*Estratto del testo:*
═══

Scrittore dalle intense passioni, vespista e sensibilità non comune. Nel suo volume L’amore è sempre la causa, Luca Bertelli ci prende per mano. Ricordandoci il volto migliore del mondo e quello per cui bisogna sempre sperare. Andando oltre il buio e il manicheismo che non è capace di cogliere le sfaccettature “del buono, del giusto e del bello”. Per questo ho voluto intervistarlo
Non c’è che una salvezza. L’amore. Non solo perché, come titola il volume di Luca Bertelli, L’amore è sempre la causa, ma perché l’amore è l’unica salvezza veramente. Amore per la pace, amore per il dialogo, per le sorti umane e del pianeta, amore per la propria autodeterminazione e per la libertà.
Luca Bertelli è uno di quei viaggiatori amanti della solitudine a cui le due ruote sanno consegnarti. Una strada davanti, un manubrio ben saldo tra le mani e tutti i pensieri si rischiarano. Stenio Solinas in un bellissimo volume dal titolo Compagni di Solitudine scrive: “Le corse in moto e il fastidio della modernità, il gusto della solitudine e il perdersi nella massa, l’ansia d’assoluto e il minuto mantenimento del presente, uomo del suo tempo eppure nato fuori tempo, asceta ed esteta”.

═══

*Dati grezzi:*

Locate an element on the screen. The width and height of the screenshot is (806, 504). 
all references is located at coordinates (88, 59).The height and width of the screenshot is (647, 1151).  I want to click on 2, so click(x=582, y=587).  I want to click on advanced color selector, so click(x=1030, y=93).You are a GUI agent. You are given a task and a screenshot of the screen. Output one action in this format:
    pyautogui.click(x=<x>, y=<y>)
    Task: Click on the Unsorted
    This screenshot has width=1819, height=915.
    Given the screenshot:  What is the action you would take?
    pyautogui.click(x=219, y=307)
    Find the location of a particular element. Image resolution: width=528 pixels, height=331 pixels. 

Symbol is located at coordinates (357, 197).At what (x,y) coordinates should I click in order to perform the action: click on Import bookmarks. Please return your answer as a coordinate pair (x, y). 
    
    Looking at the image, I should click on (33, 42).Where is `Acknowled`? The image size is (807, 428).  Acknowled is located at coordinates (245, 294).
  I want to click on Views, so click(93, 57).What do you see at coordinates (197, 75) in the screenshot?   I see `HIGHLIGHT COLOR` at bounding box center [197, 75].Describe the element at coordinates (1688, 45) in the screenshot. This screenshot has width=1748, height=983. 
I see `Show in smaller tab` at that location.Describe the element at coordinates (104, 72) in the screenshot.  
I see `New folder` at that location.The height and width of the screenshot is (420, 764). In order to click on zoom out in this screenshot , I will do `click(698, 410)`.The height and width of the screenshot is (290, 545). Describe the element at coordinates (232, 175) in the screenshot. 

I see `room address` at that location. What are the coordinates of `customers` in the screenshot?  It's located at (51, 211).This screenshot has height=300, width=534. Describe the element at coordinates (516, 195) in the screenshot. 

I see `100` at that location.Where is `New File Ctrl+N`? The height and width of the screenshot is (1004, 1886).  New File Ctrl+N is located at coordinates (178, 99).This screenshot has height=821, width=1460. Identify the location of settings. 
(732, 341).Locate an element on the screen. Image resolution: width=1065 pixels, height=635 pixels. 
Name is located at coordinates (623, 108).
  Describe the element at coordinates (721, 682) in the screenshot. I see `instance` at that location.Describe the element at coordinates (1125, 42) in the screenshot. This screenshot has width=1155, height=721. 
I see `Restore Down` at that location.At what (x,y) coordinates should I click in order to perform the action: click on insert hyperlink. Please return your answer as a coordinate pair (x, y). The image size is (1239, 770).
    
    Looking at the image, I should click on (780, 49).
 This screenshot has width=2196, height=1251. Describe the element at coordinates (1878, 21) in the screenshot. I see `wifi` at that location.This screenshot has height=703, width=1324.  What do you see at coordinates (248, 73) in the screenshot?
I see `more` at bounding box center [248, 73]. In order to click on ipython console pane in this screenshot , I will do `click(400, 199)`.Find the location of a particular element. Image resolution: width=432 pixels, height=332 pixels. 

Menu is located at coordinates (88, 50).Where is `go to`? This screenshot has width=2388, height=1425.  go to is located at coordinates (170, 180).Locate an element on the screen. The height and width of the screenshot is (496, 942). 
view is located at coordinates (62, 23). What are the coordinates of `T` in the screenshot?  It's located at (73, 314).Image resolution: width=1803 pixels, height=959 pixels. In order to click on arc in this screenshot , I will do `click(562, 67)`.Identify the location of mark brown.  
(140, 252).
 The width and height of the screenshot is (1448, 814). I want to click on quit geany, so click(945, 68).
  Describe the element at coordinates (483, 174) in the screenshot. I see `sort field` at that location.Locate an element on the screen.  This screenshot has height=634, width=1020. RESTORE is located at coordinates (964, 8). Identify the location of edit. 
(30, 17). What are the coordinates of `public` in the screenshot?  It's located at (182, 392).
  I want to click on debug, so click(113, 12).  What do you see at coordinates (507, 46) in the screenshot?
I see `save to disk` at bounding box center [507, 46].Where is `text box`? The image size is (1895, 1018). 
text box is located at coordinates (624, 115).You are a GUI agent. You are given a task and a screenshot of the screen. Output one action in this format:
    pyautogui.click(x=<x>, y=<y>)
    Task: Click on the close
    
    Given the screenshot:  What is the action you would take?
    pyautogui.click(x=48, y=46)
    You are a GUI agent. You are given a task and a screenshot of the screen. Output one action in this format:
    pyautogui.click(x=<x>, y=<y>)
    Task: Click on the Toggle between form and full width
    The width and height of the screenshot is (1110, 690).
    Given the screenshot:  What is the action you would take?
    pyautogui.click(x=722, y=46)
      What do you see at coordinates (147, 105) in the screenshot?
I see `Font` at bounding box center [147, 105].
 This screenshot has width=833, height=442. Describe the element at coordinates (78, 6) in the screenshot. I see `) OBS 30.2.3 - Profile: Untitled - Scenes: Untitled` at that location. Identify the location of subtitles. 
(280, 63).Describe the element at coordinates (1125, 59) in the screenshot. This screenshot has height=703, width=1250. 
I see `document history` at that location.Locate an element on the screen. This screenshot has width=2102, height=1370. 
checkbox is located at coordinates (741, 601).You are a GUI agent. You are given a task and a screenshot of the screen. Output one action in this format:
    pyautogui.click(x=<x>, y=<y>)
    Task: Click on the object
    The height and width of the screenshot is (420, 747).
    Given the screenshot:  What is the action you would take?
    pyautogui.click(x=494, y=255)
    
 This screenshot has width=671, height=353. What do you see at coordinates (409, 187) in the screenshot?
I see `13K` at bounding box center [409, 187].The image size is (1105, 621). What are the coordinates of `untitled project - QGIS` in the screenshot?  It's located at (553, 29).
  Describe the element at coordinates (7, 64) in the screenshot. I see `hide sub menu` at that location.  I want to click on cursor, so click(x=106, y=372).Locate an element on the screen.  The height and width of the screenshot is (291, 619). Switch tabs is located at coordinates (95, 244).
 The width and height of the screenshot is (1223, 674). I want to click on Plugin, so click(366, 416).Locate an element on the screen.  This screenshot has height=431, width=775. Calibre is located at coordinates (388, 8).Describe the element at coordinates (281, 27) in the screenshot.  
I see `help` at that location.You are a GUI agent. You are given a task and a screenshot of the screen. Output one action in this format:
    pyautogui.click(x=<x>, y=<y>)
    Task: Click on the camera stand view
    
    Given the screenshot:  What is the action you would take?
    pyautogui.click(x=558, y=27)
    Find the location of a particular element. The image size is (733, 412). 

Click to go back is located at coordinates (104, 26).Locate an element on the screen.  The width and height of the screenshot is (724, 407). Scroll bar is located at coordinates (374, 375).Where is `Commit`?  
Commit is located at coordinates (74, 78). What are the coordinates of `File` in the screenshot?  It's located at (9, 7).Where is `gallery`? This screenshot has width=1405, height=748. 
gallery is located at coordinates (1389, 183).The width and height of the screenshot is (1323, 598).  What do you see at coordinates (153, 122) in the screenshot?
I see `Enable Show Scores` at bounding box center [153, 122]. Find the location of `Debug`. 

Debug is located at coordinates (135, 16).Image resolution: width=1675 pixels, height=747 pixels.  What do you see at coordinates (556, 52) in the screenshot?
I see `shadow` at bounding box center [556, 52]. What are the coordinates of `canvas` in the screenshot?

═══

*I tuoi compiti:*
(A) Nell'estratto su Luca Bertelli, come si intitola il volume di Stenio Solinas che viene citato?
(B) Stabilisci se ciascuna affermazione concorda con l'estratto su Luca Bertelli e riporta le parole decisive: (i) il volume di Luca Bertelli si intitola "L'amore è sempre la causa"; (ii) secondo l'estratto esistono molte salvezze possibili; (iii) Luca Bertelli è descritto come un viaggiatore che ama la compagnia.
(C) Prosegui l'estratto su Luca Bertelli a partire dalla sua ultima frase.

*Risultati attesi:*
(A) Compagni di Solitudine.

(B)
(i) Sì: «Nel suo volume L’amore è sempre la causa, Luca Bertelli ci prende per mano.»
(ii) No: «Non c’è che una salvezza.»
(iii) No: «Luca Bertelli è uno di quei viaggiatori amanti della solitudine»

(C)
Non solo, dunque, “solvitur ambulando” ma anche “solvitur in sella”, magari ad una Vespa come lui predilige. Luca ama viaggiare lentamente, attraversare in profondità quei luoghi per abbracciarli con le “ruotine” della sua ET4. Nato a Guastalla (RE) nel 1965, si occupa di amministrazione e logistica applicata al campo della stampa tipografica.
Dal 2016 ha iniziato a cimentarsi nella scrittura. Del 2016 è il suo primo romanzo L’amore è sempre la causa. Due anni dopo, nel 2018, è uscito Un giorno 24 Ore, entrambi editi da Edizioni Leucotea, romanzi che hanno ovviamente come filo conduttore la tematica on the road.
Ripercorrando la sua storia, in questa intervista, tornano in mente le parole di Jack Kerouac nel leggendario Sulla Strada: “Cos’è quella sensazione che si prova quando ci si allontana in macchina dalle persone e le si vede recedere nella pianura fino a diventare macchioline e disperdersi? È il mondo troppo grande che ci sovrasta, è l’addio. Ma intanto, ci si proietta in avanti verso una nuova, folle avventura sotto il cielo. Perché ci sono troppe cose che mi piacciono e mi confondo e mi perdo a correre da una stella cadente all’altra fino allo sfinimento. Non avevo niente da offrire a nessuno tranne la mia confusione”.
Ecco, abbiamo bisogno di proiettarci tutti avanti, in una nuova folle avventura sotto il cielo. Per questo abbiamo di un mondo in pace dove le frontiere siano solo quelle da attraversare non per aggredire ma per accogliere ogni attimo di felicità.
Sono giorni difficili in cui il mondo mostra il suo duro volto. Il titolo del tuo libro, L’amore è sempre la causa, per fortuna, ci porta altrove. Vogliamo raccontarlo? Di che amore si tratta? C’è anche spazio per l’amore per l’ambiente, il pianeta e gli animali o solo per la vita e per la Vespa?
I giorni difficili provengono dall’inesauribile scorta d’idiozia di cui l’essere umano è dotato, e nonostante millenni di storia a testimonianza delle assurdità che l’odio è in grado di creare, esso è sempre presente, inossidabile e di facile reperibilità.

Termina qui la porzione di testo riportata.